WHAT THE TASK REQUIRES: In full and without alteration, return the records below.

Dataset entries
= = = =

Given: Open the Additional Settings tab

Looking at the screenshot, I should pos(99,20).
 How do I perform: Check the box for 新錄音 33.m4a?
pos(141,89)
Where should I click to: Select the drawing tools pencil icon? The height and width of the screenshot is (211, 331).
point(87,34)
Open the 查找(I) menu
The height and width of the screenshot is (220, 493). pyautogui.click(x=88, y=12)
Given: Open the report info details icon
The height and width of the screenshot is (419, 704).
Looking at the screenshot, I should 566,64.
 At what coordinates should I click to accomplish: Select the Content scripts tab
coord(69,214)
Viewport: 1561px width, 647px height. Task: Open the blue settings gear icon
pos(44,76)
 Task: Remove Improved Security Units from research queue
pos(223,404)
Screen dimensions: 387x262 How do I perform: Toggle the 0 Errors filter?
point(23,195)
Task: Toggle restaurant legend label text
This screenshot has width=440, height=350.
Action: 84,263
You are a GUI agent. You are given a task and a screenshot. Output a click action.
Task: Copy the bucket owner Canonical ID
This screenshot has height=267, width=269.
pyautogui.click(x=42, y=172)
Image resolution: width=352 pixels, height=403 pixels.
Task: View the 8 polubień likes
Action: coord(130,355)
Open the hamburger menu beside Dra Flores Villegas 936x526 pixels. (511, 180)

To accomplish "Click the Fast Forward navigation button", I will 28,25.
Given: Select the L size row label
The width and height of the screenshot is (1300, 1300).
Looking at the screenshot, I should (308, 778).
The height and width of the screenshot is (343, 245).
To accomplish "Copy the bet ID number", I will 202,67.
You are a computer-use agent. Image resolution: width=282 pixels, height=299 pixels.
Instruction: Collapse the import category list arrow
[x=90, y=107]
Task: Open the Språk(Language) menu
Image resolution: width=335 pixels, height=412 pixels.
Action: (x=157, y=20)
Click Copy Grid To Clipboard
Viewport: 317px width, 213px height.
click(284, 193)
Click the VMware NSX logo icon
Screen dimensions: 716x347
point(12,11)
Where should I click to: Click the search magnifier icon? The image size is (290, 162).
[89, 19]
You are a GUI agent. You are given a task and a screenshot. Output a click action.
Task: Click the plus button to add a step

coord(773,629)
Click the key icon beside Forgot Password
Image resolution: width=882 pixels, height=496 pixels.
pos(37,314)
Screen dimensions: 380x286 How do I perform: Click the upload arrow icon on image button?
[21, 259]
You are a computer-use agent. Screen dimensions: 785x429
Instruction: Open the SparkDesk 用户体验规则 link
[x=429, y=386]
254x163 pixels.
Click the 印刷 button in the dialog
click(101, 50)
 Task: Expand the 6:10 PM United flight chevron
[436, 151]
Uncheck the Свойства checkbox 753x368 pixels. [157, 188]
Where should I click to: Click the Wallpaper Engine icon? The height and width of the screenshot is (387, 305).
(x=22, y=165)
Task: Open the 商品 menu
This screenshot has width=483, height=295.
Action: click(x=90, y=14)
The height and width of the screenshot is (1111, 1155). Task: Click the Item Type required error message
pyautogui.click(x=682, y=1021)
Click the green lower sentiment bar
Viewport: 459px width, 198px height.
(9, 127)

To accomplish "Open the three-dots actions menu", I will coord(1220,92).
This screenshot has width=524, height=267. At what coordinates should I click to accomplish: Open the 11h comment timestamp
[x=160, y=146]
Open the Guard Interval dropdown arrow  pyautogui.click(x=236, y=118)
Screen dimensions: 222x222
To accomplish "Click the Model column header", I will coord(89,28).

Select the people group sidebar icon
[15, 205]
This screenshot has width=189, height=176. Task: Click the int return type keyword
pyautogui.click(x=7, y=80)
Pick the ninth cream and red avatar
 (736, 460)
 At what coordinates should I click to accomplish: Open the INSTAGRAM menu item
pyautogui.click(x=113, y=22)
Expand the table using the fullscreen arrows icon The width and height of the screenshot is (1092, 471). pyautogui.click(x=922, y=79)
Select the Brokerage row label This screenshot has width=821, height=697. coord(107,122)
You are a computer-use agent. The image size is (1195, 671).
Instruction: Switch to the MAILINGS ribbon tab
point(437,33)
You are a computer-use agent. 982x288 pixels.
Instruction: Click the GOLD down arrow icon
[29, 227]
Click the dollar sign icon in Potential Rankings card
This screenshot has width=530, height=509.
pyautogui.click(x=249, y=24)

= = = =

SOLUTION TO THIS PROBLEM:
Given: Open the Additional Settings tab

Looking at the screenshot, I should pos(99,20).
 How do I perform: Check the box for 新錄音 33.m4a?
pos(141,89)
Where should I click to: Select the drawing tools pencil icon? The height and width of the screenshot is (211, 331).
point(87,34)
Open the 查找(I) menu
The height and width of the screenshot is (220, 493). pyautogui.click(x=88, y=12)
Given: Open the report info details icon
The height and width of the screenshot is (419, 704).
Looking at the screenshot, I should 566,64.
 At what coordinates should I click to accomplish: Select the Content scripts tab
coord(69,214)
Viewport: 1561px width, 647px height. Task: Open the blue settings gear icon
pos(44,76)
 Task: Remove Improved Security Units from research queue
pos(223,404)
Screen dimensions: 387x262 How do I perform: Toggle the 0 Errors filter?
point(23,195)
Task: Toggle restaurant legend label text
This screenshot has width=440, height=350.
Action: 84,263
You are a GUI agent. You are given a task and a screenshot. Output a click action.
Task: Copy the bucket owner Canonical ID
This screenshot has height=267, width=269.
pyautogui.click(x=42, y=172)
Image resolution: width=352 pixels, height=403 pixels.
Task: View the 8 polubień likes
Action: coord(130,355)
Open the hamburger menu beside Dra Flores Villegas 936x526 pixels. (511, 180)

To accomplish "Click the Fast Forward navigation button", I will 28,25.
Given: Select the L size row label
The width and height of the screenshot is (1300, 1300).
Looking at the screenshot, I should (308, 778).
The height and width of the screenshot is (343, 245).
To accomplish "Copy the bet ID number", I will 202,67.
You are a computer-use agent. Image resolution: width=282 pixels, height=299 pixels.
Instruction: Collapse the import category list arrow
[x=90, y=107]
Task: Open the Språk(Language) menu
Image resolution: width=335 pixels, height=412 pixels.
Action: (x=157, y=20)
Click Copy Grid To Clipboard
Viewport: 317px width, 213px height.
click(284, 193)
Click the VMware NSX logo icon
Screen dimensions: 716x347
point(12,11)
Where should I click to: Click the search magnifier icon? The image size is (290, 162).
[89, 19]
You are a GUI agent. You are given a task and a screenshot. Output a click action.
Task: Click the plus button to add a step

coord(773,629)
Click the key icon beside Forgot Password
Image resolution: width=882 pixels, height=496 pixels.
pos(37,314)
Screen dimensions: 380x286 How do I perform: Click the upload arrow icon on image button?
[21, 259]
You are a computer-use agent. Screen dimensions: 785x429
Instruction: Open the SparkDesk 用户体验规则 link
[x=429, y=386]
254x163 pixels.
Click the 印刷 button in the dialog
click(101, 50)
 Task: Expand the 6:10 PM United flight chevron
[436, 151]
Uncheck the Свойства checkbox 753x368 pixels. [157, 188]
Where should I click to: Click the Wallpaper Engine icon? The height and width of the screenshot is (387, 305).
(x=22, y=165)
Task: Open the 商品 menu
This screenshot has width=483, height=295.
Action: click(x=90, y=14)
The height and width of the screenshot is (1111, 1155). Task: Click the Item Type required error message
pyautogui.click(x=682, y=1021)
Click the green lower sentiment bar
Viewport: 459px width, 198px height.
(9, 127)

To accomplish "Open the three-dots actions menu", I will coord(1220,92).
This screenshot has width=524, height=267. At what coordinates should I click to accomplish: Open the 11h comment timestamp
[x=160, y=146]
Open the Guard Interval dropdown arrow  pyautogui.click(x=236, y=118)
Screen dimensions: 222x222
To accomplish "Click the Model column header", I will coord(89,28).

Select the people group sidebar icon
[15, 205]
This screenshot has width=189, height=176. Task: Click the int return type keyword
pyautogui.click(x=7, y=80)
Pick the ninth cream and red avatar
 (736, 460)
 At what coordinates should I click to accomplish: Open the INSTAGRAM menu item
pyautogui.click(x=113, y=22)
Expand the table using the fullscreen arrows icon The width and height of the screenshot is (1092, 471). pyautogui.click(x=922, y=79)
Select the Brokerage row label This screenshot has width=821, height=697. coord(107,122)
You are a computer-use agent. The image size is (1195, 671).
Instruction: Switch to the MAILINGS ribbon tab
point(437,33)
You are a computer-use agent. 982x288 pixels.
Instruction: Click the GOLD down arrow icon
[29, 227]
Click the dollar sign icon in Potential Rankings card
This screenshot has width=530, height=509.
pyautogui.click(x=249, y=24)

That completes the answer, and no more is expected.